“’The miserable ones,’ I think.”
“I don’t like to read about miserable people.”
“Oh, they’re not all miserable,” he protested, taking the book eagerly, and opening it. “The old bishop, for instance, Bishop Welcome—may I read you something?”
She nodded, her eyes on his glowing face.
“The old bishop, you know, gave all his money to help others, went to live in the little old hospital and made them move the beds to the building which had always been the bishop’s palace. He said it was all a mistake—that there should be twenty-six people crowded together in that little building, while the big one next door had only him and his sister and his housekeeper in it. He never locked his door, and came to be so loved by the people that they called him Bishop Welcome. Let me read you this chapter,” and he turned to the seventh of the first book. “I don’t pronounce the French names very well, but you mustn’t mind.”
“I won’t,” she promised, and settled herself more comfortably in her chair. He interested her strangely—he was somehow different from the other boys she knew. They never talked to her in this way.
And he began to read her the account of the bishop’s meeting with that redoubtable brigand, Cravatte, a bold wretch who had organized a band of outlaws, and even robbed the cathedral at Embrun of all its gold-embroidered vestments.
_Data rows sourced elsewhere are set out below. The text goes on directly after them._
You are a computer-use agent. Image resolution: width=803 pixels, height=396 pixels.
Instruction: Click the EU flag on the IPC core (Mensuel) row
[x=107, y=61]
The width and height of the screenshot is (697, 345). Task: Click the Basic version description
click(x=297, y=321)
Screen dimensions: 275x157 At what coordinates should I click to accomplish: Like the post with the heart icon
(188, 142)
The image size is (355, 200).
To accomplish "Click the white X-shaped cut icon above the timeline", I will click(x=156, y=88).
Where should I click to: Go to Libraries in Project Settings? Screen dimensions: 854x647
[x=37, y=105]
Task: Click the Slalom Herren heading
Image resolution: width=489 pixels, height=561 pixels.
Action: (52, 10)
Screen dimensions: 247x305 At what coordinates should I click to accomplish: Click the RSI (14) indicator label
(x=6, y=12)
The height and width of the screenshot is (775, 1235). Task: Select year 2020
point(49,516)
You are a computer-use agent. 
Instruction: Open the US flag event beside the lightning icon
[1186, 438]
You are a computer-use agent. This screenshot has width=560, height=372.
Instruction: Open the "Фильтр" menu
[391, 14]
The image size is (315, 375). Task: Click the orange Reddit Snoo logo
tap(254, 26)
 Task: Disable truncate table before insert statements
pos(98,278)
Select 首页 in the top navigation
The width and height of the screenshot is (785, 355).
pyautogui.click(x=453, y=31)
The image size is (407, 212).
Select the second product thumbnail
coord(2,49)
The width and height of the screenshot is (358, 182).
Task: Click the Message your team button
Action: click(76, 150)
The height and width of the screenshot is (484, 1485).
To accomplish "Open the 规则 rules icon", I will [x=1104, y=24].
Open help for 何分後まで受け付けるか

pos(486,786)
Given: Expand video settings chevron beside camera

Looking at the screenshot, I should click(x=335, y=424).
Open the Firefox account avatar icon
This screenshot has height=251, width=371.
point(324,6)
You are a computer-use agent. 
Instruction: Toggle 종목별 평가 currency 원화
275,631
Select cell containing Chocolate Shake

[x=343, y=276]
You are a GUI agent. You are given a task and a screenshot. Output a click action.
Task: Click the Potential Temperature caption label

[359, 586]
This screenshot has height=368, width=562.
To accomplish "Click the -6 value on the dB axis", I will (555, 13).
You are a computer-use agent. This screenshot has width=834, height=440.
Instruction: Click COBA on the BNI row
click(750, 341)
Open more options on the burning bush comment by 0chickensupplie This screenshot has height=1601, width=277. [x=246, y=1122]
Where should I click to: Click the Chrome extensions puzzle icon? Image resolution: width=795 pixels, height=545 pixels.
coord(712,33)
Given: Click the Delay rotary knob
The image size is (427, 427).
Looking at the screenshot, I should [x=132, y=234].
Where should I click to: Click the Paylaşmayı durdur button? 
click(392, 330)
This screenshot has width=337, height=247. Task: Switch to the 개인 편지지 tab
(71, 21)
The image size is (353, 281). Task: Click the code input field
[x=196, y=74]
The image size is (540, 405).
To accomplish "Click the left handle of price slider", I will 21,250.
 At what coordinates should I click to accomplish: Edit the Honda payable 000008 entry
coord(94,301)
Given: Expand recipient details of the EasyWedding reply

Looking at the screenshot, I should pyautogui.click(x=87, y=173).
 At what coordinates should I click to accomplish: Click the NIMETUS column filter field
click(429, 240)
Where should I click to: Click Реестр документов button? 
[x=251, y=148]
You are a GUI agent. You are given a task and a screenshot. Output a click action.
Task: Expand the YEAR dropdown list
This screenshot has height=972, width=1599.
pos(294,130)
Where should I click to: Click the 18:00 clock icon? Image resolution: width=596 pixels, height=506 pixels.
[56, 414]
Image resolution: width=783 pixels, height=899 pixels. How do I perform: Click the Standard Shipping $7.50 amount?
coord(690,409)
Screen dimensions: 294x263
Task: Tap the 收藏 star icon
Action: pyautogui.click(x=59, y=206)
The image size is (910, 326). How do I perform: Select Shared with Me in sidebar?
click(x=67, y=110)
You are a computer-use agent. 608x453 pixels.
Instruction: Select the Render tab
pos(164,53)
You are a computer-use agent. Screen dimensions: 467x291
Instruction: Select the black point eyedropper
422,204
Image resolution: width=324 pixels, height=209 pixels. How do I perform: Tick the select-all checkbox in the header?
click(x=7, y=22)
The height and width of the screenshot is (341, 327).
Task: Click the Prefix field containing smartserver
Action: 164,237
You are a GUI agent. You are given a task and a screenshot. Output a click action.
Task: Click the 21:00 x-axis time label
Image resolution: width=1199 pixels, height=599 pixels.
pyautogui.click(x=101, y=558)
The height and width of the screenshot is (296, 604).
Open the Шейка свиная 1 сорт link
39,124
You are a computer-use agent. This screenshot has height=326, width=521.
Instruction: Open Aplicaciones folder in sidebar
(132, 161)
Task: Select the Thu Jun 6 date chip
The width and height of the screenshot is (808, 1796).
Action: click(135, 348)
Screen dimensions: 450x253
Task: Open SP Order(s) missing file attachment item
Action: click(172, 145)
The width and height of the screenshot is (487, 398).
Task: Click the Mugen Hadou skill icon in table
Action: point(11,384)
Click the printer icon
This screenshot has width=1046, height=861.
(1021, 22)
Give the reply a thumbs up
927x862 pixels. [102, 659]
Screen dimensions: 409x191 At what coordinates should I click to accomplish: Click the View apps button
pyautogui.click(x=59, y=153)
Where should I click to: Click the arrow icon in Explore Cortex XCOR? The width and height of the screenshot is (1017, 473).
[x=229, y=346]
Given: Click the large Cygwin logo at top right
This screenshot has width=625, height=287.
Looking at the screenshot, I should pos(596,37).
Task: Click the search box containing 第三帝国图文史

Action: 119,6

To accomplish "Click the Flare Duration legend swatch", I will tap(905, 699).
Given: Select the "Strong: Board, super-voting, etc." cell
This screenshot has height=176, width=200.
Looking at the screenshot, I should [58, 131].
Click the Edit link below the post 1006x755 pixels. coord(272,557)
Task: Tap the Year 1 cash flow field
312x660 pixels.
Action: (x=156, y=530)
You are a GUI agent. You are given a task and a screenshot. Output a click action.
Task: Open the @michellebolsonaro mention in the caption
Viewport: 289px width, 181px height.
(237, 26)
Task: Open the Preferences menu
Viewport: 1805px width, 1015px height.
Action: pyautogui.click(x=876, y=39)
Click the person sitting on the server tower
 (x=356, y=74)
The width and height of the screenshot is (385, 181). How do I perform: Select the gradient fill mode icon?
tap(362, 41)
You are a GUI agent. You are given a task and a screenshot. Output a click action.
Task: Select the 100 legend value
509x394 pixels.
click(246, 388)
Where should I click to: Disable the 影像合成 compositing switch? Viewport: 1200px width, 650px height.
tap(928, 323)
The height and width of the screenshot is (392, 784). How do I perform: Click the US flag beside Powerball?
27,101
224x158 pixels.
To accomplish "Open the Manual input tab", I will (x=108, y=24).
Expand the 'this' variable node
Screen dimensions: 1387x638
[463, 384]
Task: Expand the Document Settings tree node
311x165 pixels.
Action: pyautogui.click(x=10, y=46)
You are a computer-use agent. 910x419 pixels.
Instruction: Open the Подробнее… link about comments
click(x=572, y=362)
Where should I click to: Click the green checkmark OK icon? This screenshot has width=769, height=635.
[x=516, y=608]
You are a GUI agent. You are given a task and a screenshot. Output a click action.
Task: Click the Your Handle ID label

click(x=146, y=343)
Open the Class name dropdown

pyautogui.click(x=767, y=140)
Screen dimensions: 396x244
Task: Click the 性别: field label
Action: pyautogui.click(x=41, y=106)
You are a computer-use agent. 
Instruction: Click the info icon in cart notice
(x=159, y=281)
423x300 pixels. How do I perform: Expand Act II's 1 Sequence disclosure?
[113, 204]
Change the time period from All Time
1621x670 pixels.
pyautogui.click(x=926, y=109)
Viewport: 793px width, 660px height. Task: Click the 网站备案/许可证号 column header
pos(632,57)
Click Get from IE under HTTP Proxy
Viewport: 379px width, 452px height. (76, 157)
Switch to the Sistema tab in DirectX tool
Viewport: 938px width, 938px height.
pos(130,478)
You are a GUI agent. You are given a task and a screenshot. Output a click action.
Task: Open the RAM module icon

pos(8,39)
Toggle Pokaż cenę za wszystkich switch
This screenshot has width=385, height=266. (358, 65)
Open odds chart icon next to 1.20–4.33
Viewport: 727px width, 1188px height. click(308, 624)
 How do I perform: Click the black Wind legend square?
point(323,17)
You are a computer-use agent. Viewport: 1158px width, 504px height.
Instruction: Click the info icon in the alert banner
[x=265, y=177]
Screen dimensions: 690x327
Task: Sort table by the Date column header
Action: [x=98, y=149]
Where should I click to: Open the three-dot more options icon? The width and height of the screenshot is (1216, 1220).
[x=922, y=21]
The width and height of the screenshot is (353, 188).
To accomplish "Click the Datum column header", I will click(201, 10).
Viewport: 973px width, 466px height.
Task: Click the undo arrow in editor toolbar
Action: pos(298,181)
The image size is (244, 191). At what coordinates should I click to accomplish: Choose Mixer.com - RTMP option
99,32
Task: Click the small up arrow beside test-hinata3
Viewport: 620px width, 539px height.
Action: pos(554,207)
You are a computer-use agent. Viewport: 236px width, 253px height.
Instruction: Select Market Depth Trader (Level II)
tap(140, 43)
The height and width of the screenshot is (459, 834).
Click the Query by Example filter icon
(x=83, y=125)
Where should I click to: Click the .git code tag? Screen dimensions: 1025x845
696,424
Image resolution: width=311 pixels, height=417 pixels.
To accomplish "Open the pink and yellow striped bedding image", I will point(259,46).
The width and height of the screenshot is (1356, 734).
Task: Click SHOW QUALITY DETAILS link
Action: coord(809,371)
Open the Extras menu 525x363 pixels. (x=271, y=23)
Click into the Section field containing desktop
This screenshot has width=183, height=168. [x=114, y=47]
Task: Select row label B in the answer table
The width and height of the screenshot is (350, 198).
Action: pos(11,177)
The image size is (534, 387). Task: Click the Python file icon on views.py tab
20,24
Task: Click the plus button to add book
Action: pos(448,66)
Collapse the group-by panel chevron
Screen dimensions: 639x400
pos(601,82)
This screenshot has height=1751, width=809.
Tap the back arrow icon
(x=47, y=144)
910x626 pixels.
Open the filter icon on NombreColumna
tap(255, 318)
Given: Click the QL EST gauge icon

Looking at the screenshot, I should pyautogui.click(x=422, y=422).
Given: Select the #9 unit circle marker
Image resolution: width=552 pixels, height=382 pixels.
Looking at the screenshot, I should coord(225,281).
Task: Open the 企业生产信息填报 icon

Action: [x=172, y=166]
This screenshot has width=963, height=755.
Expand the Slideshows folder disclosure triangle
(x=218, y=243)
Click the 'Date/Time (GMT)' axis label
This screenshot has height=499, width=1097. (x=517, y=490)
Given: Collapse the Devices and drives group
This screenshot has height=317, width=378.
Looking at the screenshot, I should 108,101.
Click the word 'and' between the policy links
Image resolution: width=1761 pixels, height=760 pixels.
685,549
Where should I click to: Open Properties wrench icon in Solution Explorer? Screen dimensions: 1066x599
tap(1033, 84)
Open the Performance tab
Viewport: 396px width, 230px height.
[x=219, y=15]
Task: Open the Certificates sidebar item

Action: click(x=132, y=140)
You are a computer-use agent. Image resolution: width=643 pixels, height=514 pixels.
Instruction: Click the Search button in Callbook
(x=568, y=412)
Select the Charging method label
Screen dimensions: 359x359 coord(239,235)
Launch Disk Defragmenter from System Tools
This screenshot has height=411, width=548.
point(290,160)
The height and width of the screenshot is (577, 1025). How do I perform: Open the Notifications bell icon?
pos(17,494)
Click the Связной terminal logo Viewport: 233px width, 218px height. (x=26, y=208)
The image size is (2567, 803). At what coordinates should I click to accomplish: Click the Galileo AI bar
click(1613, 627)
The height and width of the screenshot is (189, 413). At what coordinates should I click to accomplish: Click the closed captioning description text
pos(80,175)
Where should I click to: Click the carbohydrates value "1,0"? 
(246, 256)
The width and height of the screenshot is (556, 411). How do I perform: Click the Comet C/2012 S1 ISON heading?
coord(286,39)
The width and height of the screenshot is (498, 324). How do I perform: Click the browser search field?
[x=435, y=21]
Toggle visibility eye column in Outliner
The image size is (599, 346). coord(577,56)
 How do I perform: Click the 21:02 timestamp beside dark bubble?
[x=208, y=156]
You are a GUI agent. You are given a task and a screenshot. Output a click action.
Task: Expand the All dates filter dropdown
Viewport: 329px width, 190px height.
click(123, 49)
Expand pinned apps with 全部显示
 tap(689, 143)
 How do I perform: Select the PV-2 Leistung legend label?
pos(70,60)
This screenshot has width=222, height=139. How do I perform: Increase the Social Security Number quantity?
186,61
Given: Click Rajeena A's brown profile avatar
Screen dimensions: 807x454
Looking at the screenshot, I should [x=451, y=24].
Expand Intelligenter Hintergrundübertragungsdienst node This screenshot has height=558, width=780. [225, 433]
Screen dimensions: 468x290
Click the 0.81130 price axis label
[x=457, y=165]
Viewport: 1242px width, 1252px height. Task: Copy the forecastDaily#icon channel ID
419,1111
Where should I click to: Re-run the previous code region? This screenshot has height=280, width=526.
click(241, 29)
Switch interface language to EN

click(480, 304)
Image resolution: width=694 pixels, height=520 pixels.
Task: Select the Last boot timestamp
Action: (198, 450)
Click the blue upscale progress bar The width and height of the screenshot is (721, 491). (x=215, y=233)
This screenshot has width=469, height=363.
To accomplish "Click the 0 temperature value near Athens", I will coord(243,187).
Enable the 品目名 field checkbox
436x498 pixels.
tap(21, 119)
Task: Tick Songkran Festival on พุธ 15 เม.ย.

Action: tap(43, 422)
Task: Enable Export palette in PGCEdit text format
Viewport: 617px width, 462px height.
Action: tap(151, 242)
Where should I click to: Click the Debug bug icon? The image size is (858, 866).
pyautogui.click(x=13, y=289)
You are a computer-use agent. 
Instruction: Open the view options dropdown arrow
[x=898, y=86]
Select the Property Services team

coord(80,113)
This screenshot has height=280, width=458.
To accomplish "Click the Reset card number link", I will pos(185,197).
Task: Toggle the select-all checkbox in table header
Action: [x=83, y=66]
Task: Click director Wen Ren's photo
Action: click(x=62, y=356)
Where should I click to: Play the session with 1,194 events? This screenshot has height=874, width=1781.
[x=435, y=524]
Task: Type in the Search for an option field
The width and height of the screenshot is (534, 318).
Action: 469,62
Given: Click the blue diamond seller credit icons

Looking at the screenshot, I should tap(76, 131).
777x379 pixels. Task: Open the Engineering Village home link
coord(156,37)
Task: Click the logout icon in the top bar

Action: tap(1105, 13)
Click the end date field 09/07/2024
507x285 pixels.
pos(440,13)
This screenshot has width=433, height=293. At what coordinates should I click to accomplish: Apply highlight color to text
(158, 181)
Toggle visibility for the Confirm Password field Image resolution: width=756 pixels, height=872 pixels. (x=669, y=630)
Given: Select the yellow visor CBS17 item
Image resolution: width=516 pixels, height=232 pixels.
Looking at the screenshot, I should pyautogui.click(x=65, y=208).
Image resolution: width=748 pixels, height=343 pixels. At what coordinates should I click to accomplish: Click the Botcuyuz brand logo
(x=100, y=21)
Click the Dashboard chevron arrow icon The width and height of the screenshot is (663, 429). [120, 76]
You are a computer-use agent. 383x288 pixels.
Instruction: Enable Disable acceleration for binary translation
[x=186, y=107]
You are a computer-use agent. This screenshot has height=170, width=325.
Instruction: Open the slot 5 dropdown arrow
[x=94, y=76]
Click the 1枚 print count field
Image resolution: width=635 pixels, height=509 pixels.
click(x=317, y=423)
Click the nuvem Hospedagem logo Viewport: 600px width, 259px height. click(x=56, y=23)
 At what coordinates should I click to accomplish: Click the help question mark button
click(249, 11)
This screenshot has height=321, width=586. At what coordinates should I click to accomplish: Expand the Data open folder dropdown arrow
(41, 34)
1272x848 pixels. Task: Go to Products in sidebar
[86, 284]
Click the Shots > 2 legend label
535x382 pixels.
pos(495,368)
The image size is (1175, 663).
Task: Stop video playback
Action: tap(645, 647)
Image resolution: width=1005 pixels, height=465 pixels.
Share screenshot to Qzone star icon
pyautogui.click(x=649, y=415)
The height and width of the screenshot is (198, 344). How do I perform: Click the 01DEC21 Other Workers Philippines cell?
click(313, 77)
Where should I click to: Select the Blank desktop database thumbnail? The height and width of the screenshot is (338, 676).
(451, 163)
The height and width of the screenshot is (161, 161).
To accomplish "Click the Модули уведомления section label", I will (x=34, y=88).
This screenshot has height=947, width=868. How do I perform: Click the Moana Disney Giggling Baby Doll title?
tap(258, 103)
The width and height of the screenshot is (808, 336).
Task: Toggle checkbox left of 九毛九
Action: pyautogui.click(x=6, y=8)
In the midst of the excitement, the bishop arrived, on the way to visit his parishioners in the mountains. His friends attempted to persuade him to turn back.
“‘There exists, yonder in the mountains,’ said the bishop, ’a tiny community no bigger than that, which I have not seen for three years. They need to be told of the good God now and then. What would they say to a bishop who was afraid? What would they say if I did not go?’
“‘But the brigands, monseigneur?’
“‘Hold,’ said the bishop, ’I must think of that. You are right. I may meet them. They, too, need to be told of the good God.’